Misconception 2: Anonymised Data Can Safely Be Shared
As we have seen, anonymised data is obtained by a 1-to-1 mapping from original data which, by its nature, has fundamental weaknesses. At its heart lies the trade-off between preserving as much useful information as possible, while simultaneously removing as much revealing details as necessary. This means that anonymisation techniques inherently degrade data quality at the cost of preventing de-anonymisation attacks. Other approaches do not face the same problem, since generative models by definition abstract from individual data points and instead learn aggregate tendencies.
It is thus not surprising that there have been a number of data breaches in the past, despite the use of anonymised data, like the attack on the anonymised Netflix Prize Dataset. Such breaches can have horrendous implications on a company’s reputation, as illustrated by the Anthem, Inc. and the JPMorgan Chase case. Researchers have identified various methods of de-anonymisation attacks on anonymised data. Some recent examples include:
- An attack on a novel noise obfuscation method
- Limitations of differential privacy
- Attacks on k-anonymity
What unites these incidents is that anonymisation procedures are used carelessly as a panacea for any privacy-related concerns about data sharing, without understanding its fundamental limitations. However, with the advent of new regulations such as GDPR and increasing public attention to privacy issues, the costs of such accidental slips have increased dramatically, putting additional pressure on data sharing activities within and between companies.

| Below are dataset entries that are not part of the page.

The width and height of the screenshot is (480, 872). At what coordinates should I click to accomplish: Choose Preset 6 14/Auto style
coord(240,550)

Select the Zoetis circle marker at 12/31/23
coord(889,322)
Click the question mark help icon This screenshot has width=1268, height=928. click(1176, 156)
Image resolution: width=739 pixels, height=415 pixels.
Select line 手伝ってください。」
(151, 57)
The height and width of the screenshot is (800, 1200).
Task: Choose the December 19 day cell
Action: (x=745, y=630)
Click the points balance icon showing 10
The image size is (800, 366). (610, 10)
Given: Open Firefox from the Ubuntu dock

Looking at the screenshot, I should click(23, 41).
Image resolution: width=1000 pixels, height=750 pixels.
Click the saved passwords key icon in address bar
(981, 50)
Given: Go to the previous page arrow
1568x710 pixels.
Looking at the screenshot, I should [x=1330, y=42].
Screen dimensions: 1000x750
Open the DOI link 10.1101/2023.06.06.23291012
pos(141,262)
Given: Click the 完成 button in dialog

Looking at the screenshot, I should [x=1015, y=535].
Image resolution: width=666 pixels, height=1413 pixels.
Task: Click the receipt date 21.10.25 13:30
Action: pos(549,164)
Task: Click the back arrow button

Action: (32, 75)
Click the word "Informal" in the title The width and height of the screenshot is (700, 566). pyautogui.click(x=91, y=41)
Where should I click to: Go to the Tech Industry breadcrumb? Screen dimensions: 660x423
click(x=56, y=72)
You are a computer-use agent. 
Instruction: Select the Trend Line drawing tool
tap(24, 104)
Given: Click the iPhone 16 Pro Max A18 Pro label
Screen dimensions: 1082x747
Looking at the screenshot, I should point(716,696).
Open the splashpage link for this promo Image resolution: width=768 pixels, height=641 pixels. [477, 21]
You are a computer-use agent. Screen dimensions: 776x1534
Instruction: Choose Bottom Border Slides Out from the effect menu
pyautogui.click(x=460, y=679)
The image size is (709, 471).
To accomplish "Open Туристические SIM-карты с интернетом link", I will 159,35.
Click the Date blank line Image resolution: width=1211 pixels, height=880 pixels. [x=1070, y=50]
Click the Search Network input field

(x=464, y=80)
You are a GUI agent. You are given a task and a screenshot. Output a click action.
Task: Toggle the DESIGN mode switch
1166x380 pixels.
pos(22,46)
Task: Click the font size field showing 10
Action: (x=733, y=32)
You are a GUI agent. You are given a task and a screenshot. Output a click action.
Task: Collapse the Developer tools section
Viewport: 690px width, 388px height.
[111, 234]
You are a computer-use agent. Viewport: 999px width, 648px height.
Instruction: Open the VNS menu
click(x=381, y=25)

Misconception 3: a Reliable Anonymisation Method is Expensive
There is a number of open-source data anonymisation frameworks available, most notably including ARX. ARX offers various obfuscating data transformations and analysis methods such as k-anonymisation. Note that perfect anonymisation in itself is not a difficult task, but can be achieved easily via heavy scrambling and noising of original data. The challenge is consequently: how to make anonymised or simulated data useful? As we have argued above, the usefulness of anonymised data is directly related to how close the 1-to-1 mapping can be chosen given certain privacy requirements. In the case of simulated data, however, even the definition of usefulness is far from obvious, which will be the focus of our next blogpost.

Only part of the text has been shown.